"...the defendant is really 'charged' upon the
equities resulting from the acts done in execution
of the contract, and not (within the meaning of
the statute) upon the contract itself. If such
equities were excluded, injustice of a kind which
the statute cannot be thought to have had in
contemplation would follow. Let the case be
supposed of a parol contract to sell land,
completely performed on both sides, as to everything
except conveyance; the whole purchase-money
paid; the purchaser put into possession;
expenditure by him (say in costly buildings) upon
the property; leases granted by him to tenants.
The contract is not a nullity; there is nothing in
the statute to estop any court which may have to
exercise jurisdiction in the matter from inquiring
into and taking notice of the truth of the facts.
All the acts done must be referred to the actual
contract, which is the measure and test of their
legal and equitable character and consequences.

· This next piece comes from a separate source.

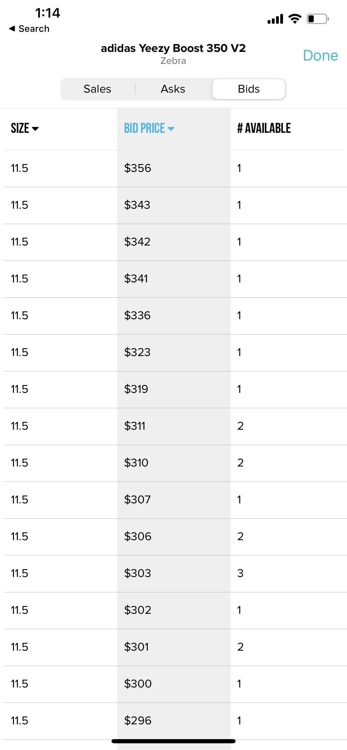Switch to the Asks tab

pyautogui.click(x=173, y=89)
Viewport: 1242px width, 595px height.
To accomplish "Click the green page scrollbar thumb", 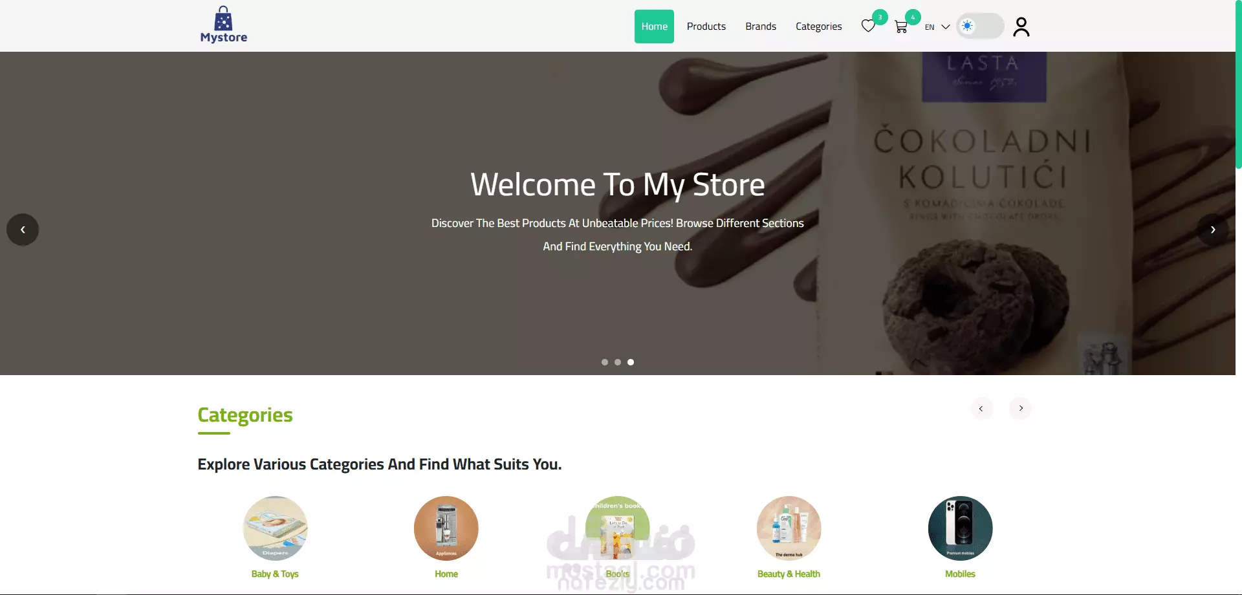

If, therefore, in such a case a conveyance were
refused, and an action of ejectment brought by the
vendor or his heir against the purchaser, nothing
could be done towards ascertaining and adjusting
the equitable rights and liabilities of the
parties, without taking the contract into account.
The matter has advanced beyond the stage of
contract; and the equities which arise out of the
stage which it has reached cannot be administered
unless the contract is regarded. The choice is
between undoing what has been done (which is not
always possible, or, if possible, just) and
completing what has been left undone. The line
may not always be capable of being so clearly
drawn as in the case which I have supposed; but it
is not arbitrary or unreasonable to hold that when
the statute says that no action is to be brought
to charge any person upon a contract concerning
land, it has in view the simple case in which he
is charged upon the contract only, and not that in
which there are equities resulting from res gestae
subsequent to and arising out of the contract. So
long as the connection of those res gestae with
the alleged contract does not depend upon mere
parol testimony, but is reasonably to be inferred
from the res gestae themselves, justice seems to
require some such limitation of the scope of the
statute, which might otherwise interpose an
obstacle even to the rectification of material
errors, however clearly proved, in an executed
conveyance, founded upon an unsigned agreement".